— EXERCISE DIRECTIONS —
Everything from the line that contains "Given: Select Foundation" to the end of the listing below, both ends included, is to be transcribed word for word, and nothing else.
=== Begin Enclosure ===
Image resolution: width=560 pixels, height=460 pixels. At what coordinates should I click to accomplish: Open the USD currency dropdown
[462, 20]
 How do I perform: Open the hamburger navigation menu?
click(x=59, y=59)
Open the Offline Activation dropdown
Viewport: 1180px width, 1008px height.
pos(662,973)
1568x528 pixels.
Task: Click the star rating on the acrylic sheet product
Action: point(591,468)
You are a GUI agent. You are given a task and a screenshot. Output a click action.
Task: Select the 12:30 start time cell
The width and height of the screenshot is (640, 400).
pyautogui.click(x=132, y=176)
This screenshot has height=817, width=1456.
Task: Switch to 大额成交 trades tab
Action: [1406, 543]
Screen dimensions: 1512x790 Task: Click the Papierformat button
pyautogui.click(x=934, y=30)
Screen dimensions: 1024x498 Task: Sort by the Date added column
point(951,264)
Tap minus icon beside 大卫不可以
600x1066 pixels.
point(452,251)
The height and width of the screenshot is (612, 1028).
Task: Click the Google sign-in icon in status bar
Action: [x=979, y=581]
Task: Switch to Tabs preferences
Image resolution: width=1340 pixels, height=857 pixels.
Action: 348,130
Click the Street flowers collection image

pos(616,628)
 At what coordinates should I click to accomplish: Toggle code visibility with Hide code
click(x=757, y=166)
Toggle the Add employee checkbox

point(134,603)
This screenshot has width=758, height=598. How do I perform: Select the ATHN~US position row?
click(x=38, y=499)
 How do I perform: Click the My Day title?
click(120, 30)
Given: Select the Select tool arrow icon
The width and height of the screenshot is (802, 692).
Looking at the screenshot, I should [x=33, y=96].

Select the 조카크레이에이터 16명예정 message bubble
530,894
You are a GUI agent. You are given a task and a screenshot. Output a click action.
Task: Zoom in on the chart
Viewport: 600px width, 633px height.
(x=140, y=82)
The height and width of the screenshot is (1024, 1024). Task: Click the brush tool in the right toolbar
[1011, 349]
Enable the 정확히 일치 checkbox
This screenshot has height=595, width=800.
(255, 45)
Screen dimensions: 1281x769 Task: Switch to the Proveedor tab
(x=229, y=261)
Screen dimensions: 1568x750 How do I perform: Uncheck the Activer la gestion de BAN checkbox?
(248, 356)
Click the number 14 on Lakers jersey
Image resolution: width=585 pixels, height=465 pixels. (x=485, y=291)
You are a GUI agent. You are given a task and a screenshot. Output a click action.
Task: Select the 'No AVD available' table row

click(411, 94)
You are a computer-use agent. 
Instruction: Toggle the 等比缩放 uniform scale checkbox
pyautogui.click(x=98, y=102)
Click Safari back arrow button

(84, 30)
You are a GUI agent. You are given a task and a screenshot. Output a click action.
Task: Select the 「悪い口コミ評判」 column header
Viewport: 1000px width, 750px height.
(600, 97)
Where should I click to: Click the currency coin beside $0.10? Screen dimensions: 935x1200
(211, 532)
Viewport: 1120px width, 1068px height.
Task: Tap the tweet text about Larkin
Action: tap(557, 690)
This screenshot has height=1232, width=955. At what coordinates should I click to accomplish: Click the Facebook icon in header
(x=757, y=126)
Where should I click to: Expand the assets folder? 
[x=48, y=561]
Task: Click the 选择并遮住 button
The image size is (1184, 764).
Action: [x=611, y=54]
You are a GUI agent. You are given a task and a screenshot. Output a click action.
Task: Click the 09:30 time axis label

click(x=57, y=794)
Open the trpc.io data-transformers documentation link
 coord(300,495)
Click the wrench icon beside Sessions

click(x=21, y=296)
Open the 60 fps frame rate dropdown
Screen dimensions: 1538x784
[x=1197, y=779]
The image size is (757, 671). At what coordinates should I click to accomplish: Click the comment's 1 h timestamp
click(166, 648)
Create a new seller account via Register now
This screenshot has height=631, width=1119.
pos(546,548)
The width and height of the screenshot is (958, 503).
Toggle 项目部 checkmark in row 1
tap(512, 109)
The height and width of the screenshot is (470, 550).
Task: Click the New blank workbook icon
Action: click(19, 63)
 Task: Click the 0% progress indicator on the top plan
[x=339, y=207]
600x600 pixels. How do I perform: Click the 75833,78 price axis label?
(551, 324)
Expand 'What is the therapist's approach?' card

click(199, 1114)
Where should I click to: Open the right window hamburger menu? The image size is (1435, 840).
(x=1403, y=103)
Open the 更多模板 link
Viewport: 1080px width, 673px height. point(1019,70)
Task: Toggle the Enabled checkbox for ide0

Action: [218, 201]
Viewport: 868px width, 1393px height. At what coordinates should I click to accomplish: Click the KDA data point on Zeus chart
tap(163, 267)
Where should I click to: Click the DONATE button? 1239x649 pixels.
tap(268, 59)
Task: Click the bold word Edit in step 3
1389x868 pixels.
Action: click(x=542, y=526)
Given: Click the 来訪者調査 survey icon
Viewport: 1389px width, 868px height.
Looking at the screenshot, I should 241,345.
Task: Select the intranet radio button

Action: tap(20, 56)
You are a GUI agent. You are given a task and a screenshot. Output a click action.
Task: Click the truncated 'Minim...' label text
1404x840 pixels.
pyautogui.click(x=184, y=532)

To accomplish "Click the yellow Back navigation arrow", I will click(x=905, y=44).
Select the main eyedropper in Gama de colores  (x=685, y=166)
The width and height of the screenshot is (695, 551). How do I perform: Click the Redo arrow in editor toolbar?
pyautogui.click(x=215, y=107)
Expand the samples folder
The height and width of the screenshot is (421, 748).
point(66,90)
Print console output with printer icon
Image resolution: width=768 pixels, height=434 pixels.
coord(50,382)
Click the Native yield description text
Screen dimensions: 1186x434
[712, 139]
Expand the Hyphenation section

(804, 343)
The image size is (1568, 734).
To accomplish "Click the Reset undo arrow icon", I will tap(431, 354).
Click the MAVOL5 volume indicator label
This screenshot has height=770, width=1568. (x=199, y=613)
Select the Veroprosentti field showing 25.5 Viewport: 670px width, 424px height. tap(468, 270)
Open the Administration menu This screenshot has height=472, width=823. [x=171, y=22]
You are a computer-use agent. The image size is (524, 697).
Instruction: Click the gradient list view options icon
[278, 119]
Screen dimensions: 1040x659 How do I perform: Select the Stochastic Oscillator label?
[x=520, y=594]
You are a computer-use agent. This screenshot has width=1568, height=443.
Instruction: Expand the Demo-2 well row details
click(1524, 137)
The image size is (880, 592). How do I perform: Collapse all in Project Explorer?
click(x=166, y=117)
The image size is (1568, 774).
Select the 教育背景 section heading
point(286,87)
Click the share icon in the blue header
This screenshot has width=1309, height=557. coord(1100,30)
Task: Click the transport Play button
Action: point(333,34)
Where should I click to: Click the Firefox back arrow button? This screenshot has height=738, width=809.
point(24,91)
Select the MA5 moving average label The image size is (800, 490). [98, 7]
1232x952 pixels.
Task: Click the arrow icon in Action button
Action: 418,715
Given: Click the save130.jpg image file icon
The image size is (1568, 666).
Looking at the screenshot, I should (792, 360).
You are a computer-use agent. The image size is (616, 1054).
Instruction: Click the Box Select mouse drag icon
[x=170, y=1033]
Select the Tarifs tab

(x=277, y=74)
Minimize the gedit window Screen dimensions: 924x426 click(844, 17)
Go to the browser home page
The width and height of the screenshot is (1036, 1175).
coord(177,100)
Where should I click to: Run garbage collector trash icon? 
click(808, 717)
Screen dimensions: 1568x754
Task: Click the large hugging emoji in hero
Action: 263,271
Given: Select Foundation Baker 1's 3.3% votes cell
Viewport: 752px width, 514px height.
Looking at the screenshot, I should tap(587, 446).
=== End Enclosure ===
— RESULT —
Given: Select Foundation Baker 1's 3.3% votes cell
Viewport: 752px width, 514px height.
Looking at the screenshot, I should tap(587, 446).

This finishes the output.